__EXERCISE MATERIAL__:
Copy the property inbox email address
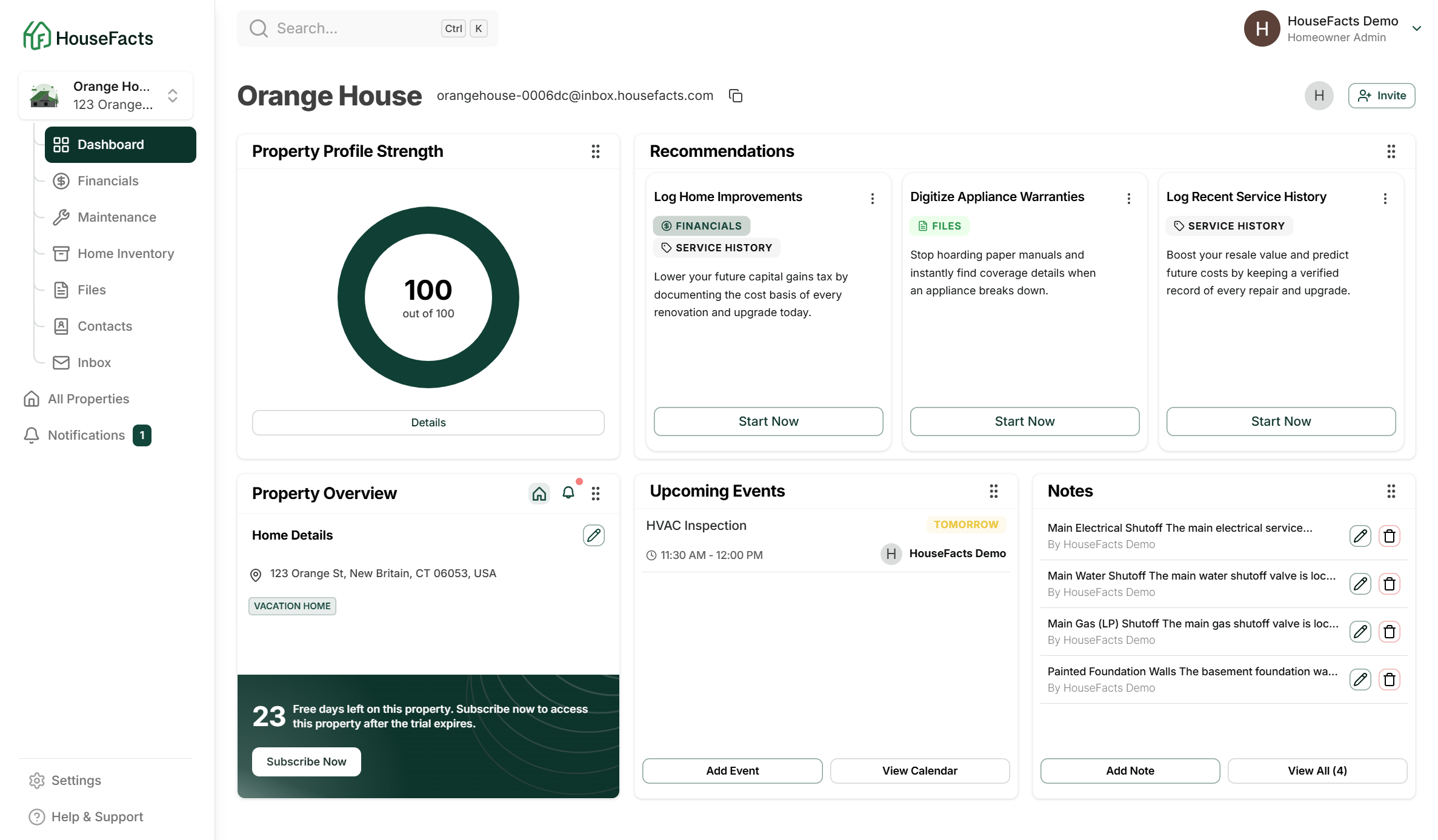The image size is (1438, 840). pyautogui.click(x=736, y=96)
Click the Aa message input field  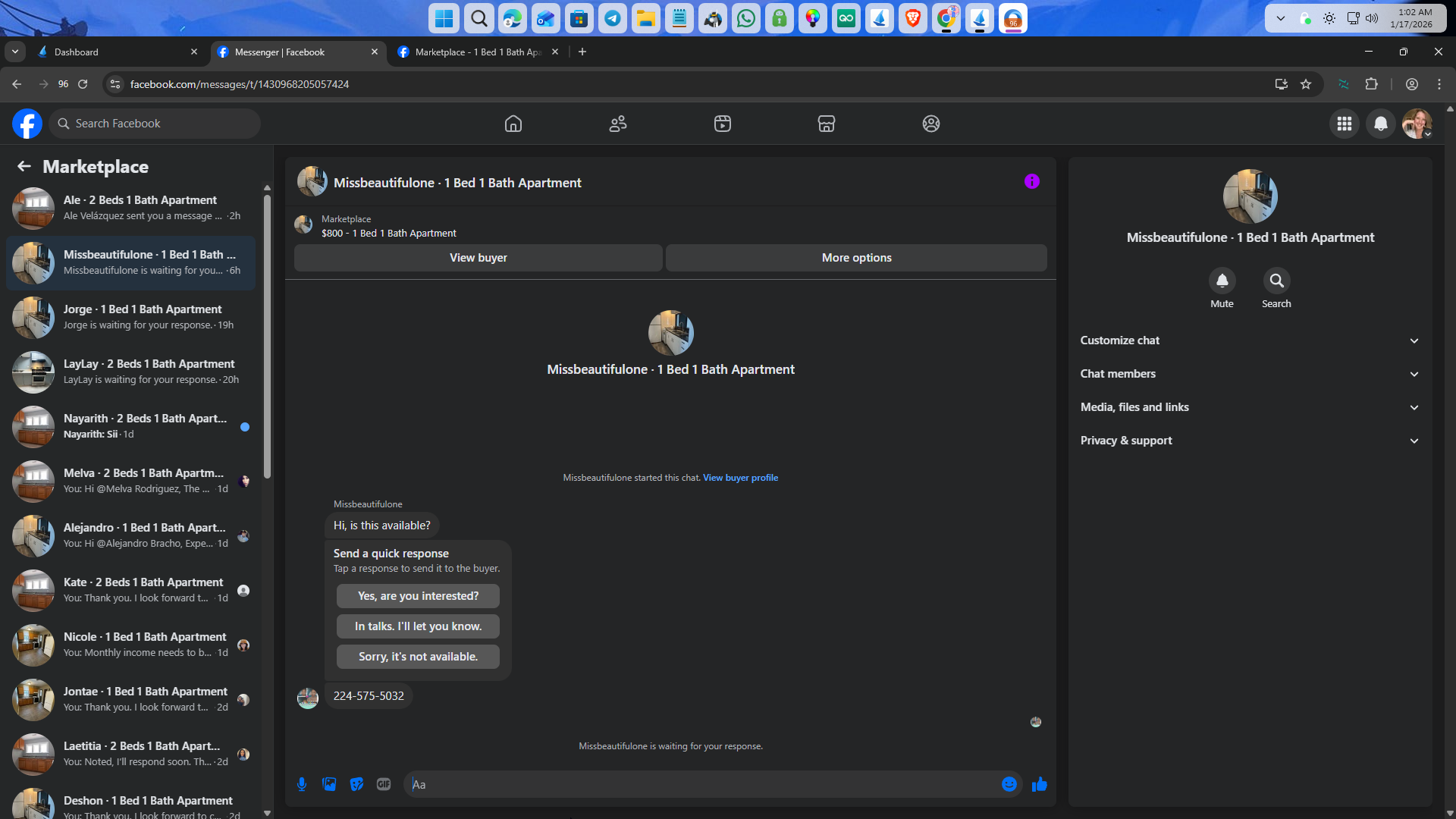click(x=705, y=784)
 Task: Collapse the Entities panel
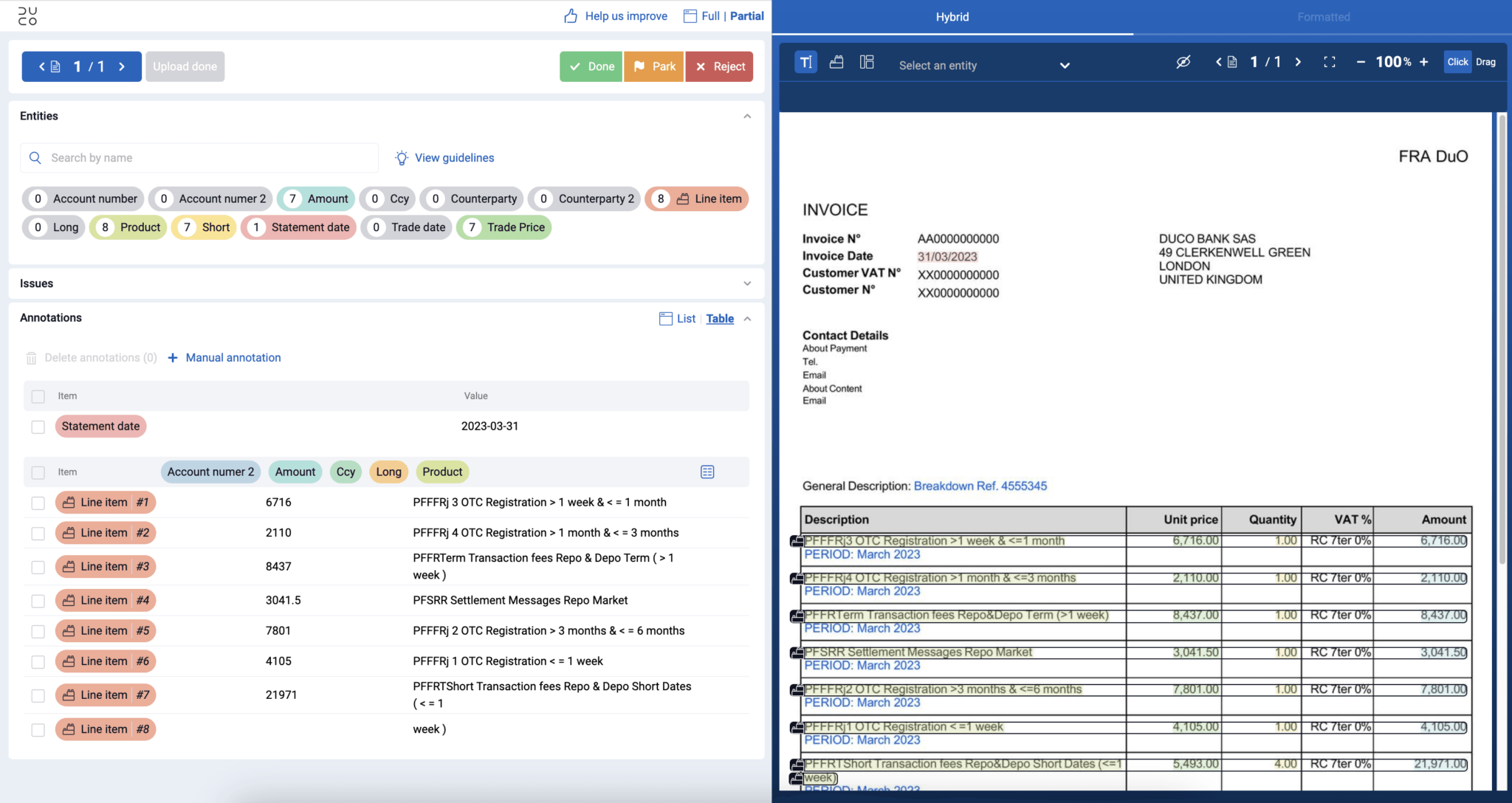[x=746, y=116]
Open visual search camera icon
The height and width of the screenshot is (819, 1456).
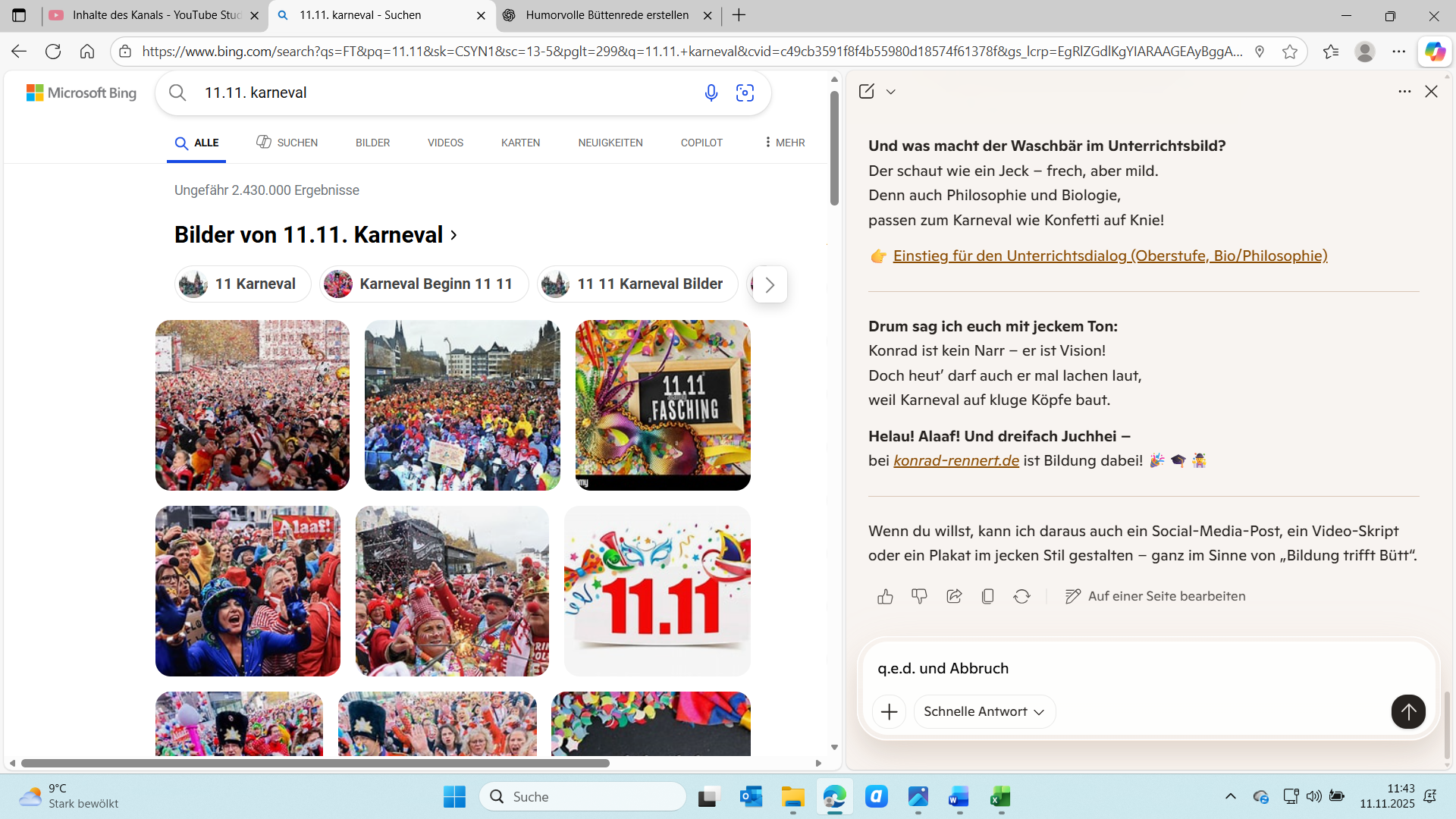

__EXERCISE DIRECTIONS__:
From the line holding "Open visual search camera icon" to the final line of the data above, give each line again exactly, both ends included, and drop the pictures.

__ANSWER FOR THIS EXERCISE__:
Open visual search camera icon
The height and width of the screenshot is (819, 1456).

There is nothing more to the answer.